The decision by Aetna comes less than 4 months after the nation’s largest insurer, United Healthcare, chose to roll back nearly all of its Obamacare offerings after sustaining losses and after the Department of Justice denied Aetna’s proposed merger with fellow-insurer Humana. Part of the problem has come from insurers finding that enrollees were running up medical costs greater than they expected when the companies set their premiums, he said, but also “there have been structural issues, there have been rule changes” by regulators that have made the business far harder to gauge.

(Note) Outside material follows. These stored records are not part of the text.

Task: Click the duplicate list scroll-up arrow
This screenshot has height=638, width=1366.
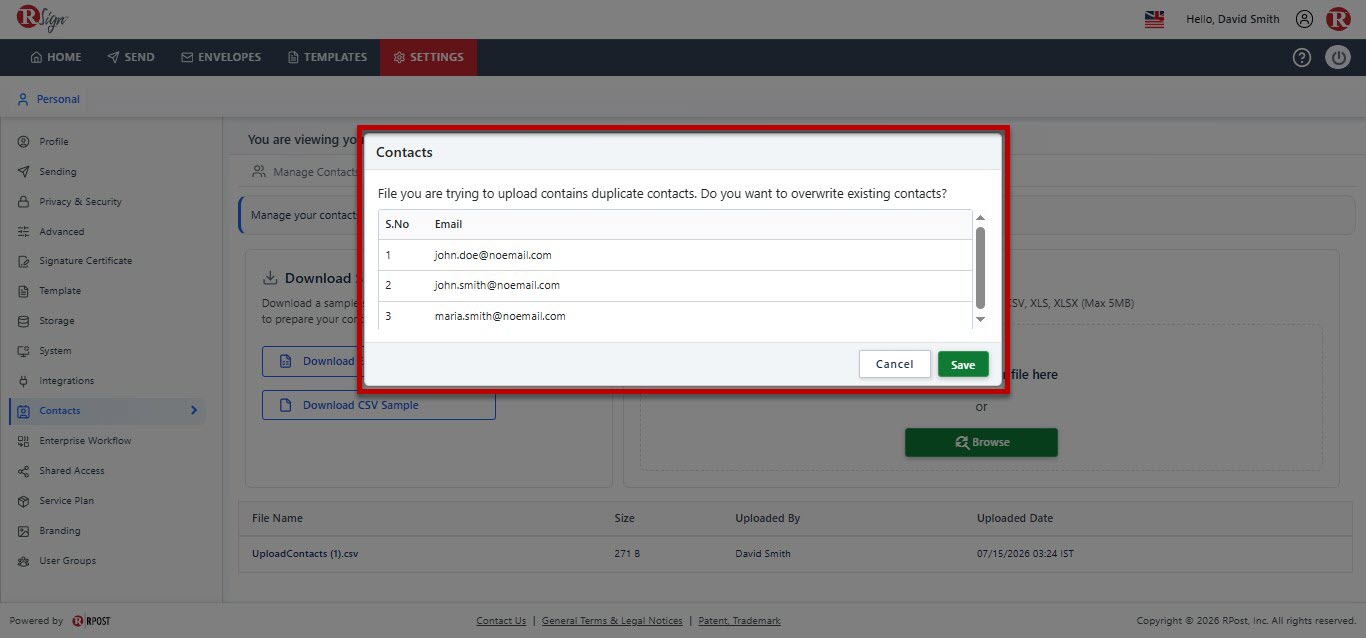Action: pos(980,218)
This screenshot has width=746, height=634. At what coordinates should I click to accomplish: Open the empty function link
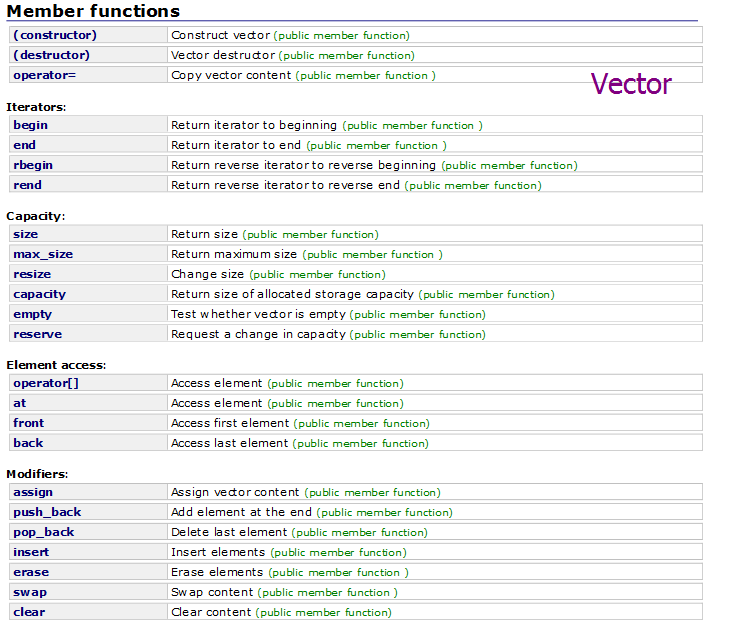pyautogui.click(x=32, y=314)
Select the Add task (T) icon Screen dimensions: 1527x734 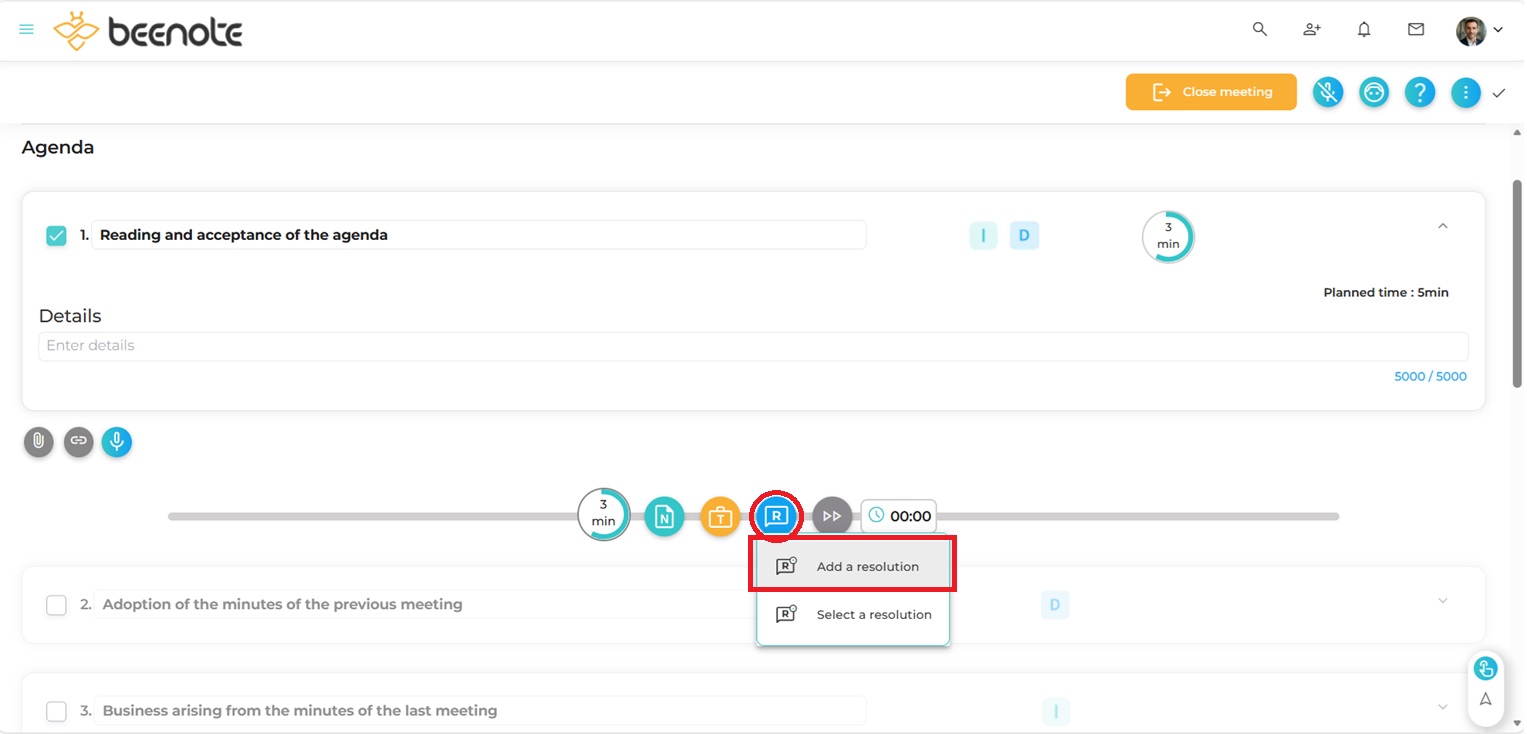[721, 515]
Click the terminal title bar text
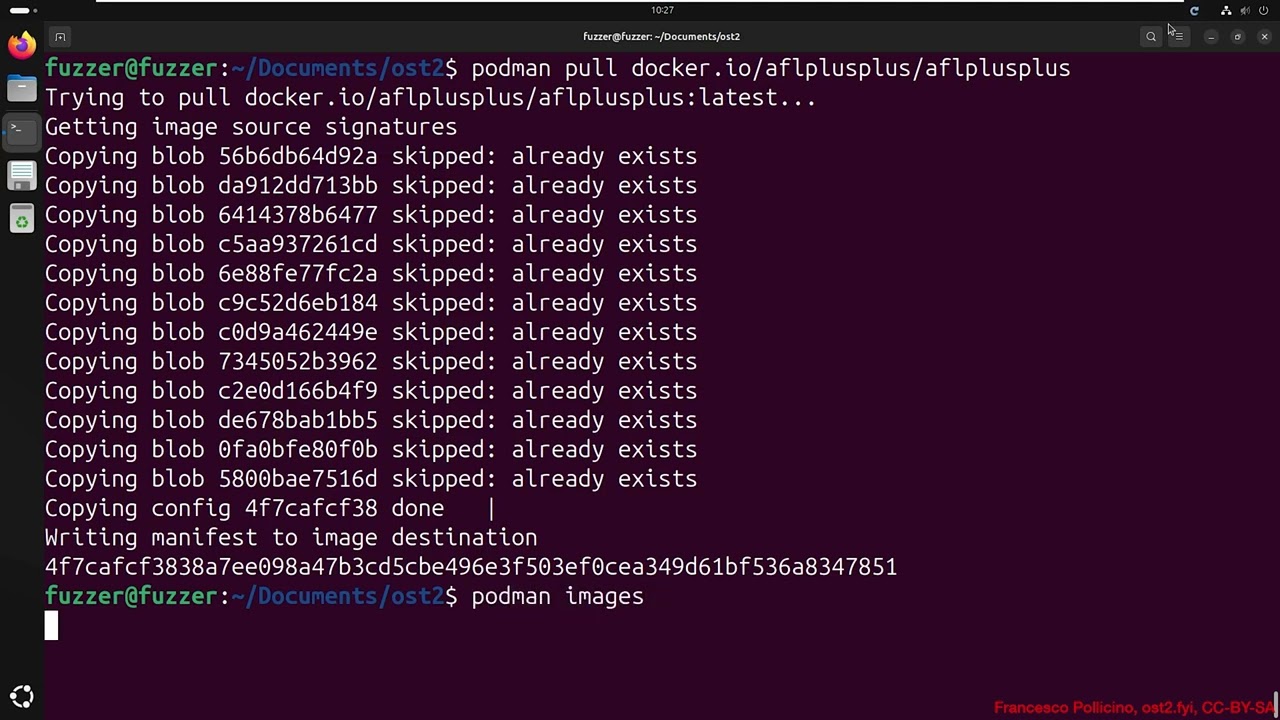Viewport: 1280px width, 720px height. (661, 37)
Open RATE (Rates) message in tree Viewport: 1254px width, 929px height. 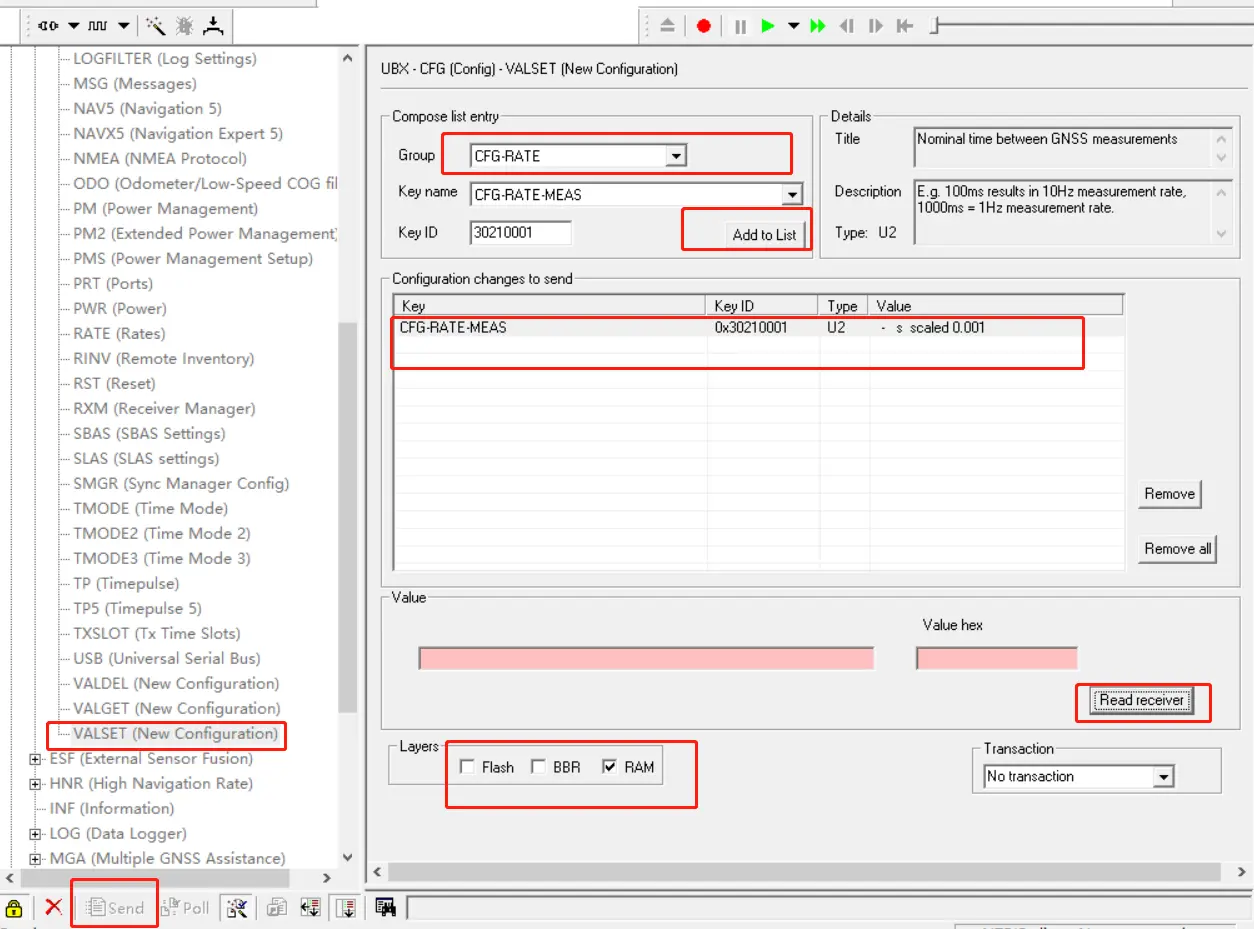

Eight states and the District of Columbia joined the Justice Department’s challenge to Aetna’s deal with Humana.
The company also announced that it is cancelling plans to expand its Obamacare offerings to five new states, and it will reassess its existing business in the 15 states it already covers.
Some 11.1 million people are enrolled in Obamacare this year, according to the latest federal statistics.
The companies on Monday said they would sell the Medicare Advantage plans for 290,000 members across 21 states to Molina Healthcare in a deal worth a combined $117 million.
Aetna’s second-quarter earnings per share rose 8% to $2.21, topping views for $2.12.
Excluding special items, Aetna earned $2.21 per share, exceeding the analysts’ average estimate of $2.12, according to Thomson Reuters I/B/E/S.
Advertisement
Aetna’s shares ended the day up 1 percent, to $116.90.